By Tim Sandle     Oct 23, 2014 in Environment
Three leading scientists have said that basic plant science and its application to agriculture, emphasizing can help to deal with global food demands.
World food production is a pressing issue, especially in light of the projected increases to world population growth. For example, the Food and Agriculture Organization of the United Nations predicts that food production must rise 70% over the next 40 years to feed a growing global population.
One of the key factors for tackling this is plants. Grains are needed for food and as food for livestock. An associated concern is with improving yields and with minimizing environmental pollution.
To explore the issues, and to offer some solutions, three specialist scientists have outlined the need to focus on basic plant science. This is theme of a special issue of the American Journal of Botany. The three scientists who have edited the edition are Allison Miller, Associate Professor of Biology at Saint Louis University; Elizabeth Kellogg, Member and Principal Investigator at the Danforth Plant Science Center; and Briana Gross, Assistant Professor of Biology at the University of Minnesota Duluth.
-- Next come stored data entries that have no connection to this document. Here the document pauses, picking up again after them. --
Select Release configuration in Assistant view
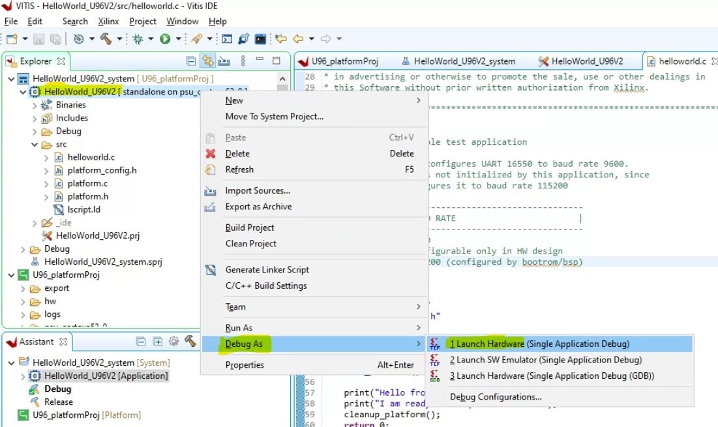Image resolution: width=718 pixels, height=427 pixels. (x=58, y=402)
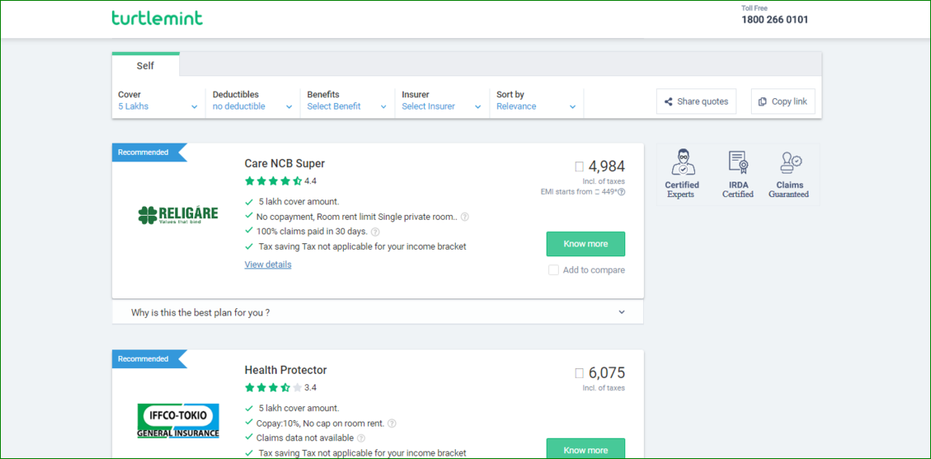Click the Certified Experts icon

tap(682, 162)
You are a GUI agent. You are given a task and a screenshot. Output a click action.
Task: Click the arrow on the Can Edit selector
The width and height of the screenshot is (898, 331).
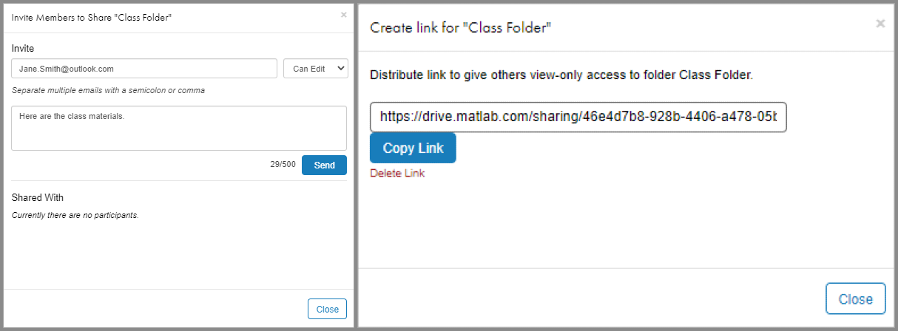[x=340, y=68]
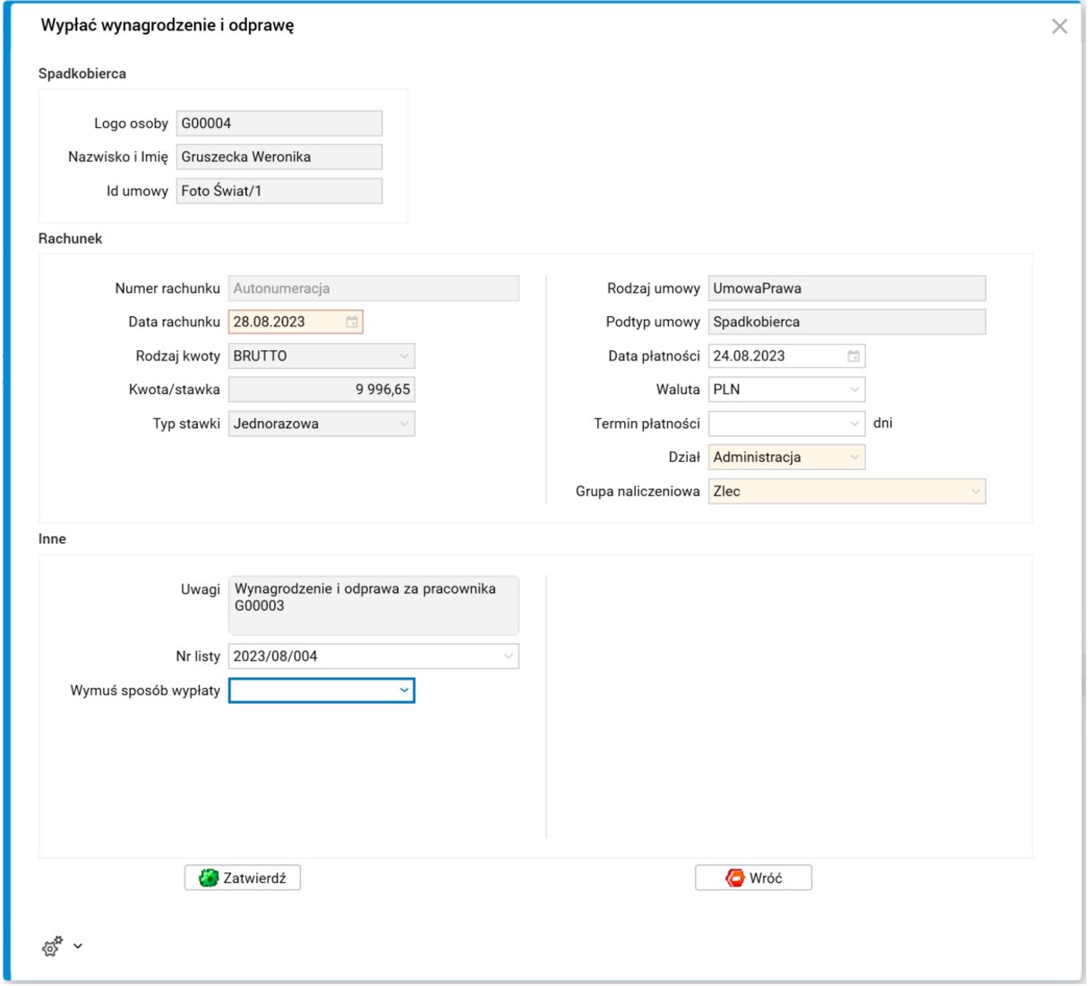Expand the Grupa naliczeniowa dropdown

(975, 492)
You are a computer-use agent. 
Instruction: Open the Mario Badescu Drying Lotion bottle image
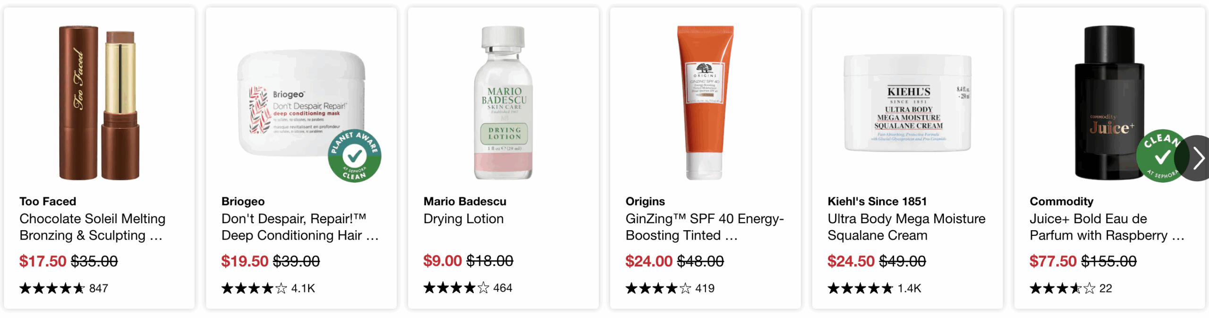click(x=503, y=103)
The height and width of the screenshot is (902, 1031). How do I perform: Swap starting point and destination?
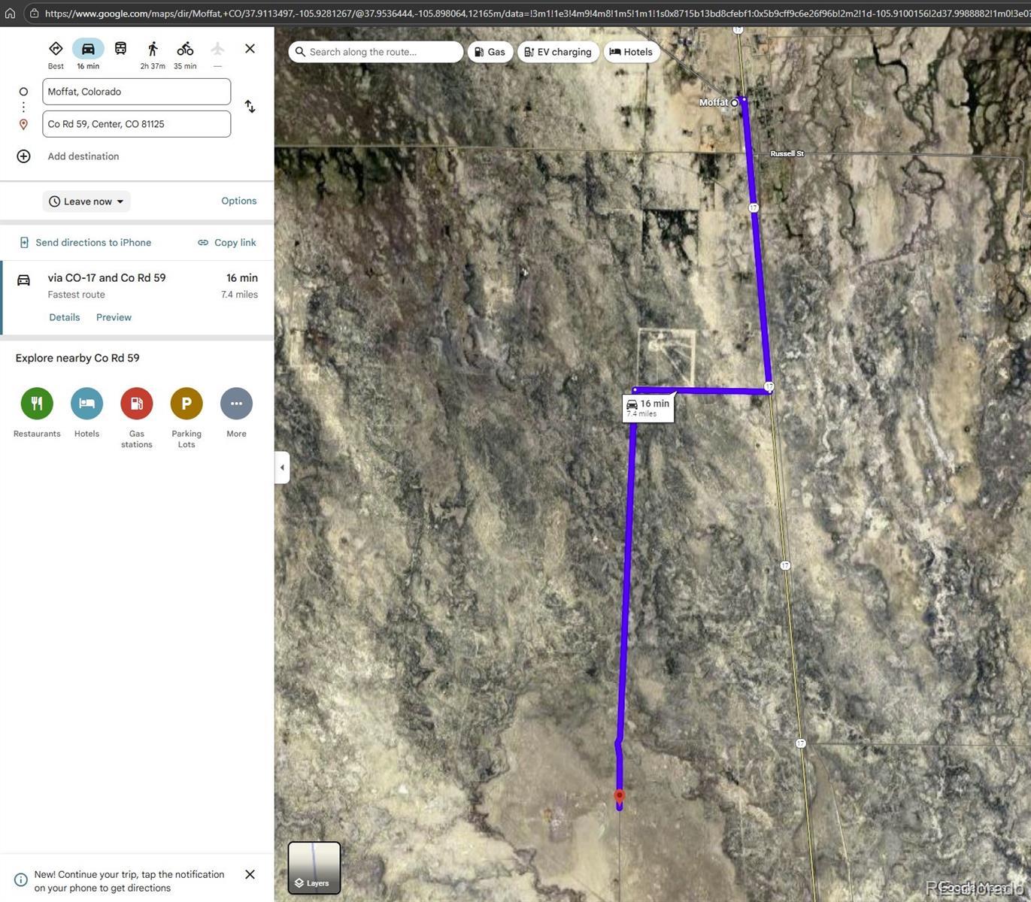250,107
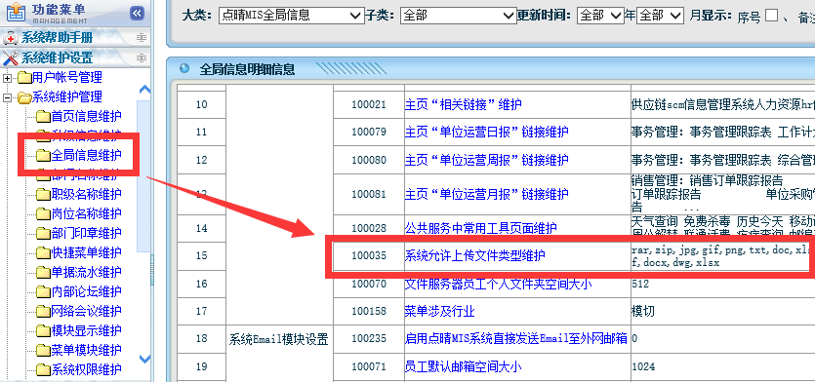The image size is (815, 382).
Task: Open the 更新时间 year dropdown
Action: coord(600,16)
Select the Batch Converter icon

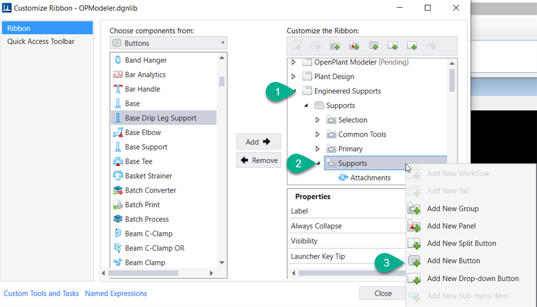pyautogui.click(x=118, y=190)
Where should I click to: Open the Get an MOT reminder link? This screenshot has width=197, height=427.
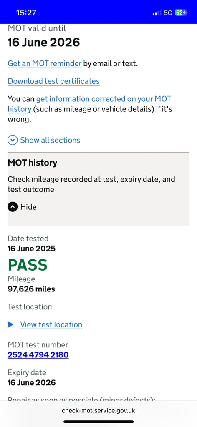coord(45,63)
The essential argument of the journal is that the more biologists know about how plants work, how they evolve, the genetic interactions the allow plants to adapt to different environmental conditions, then the better societies can develop and improve sustainable agriculture.
One area of research highlighted as important is with the study of non-crop wild plants and to see how the way these plants grow and survive provides clues for improving cultivated plant production. For example, if biologists better understand the molecular and cellular details of how model and wild plants deal with drought, or heat, or pathogens, and how they keep producing seeds even in the face of such stresses, then these lessons can be transferred to cultivating agricultural crops.
The special edition of the American Journal of Botany is titled “Speaking of food: Connecting basic and applied plant science”.
Multiple solutions for feeding the world’s population are needed, and the issue should not be oversimplified. However, studies into plant science could help to address part of the problem of how to feed the billions of people on the planet.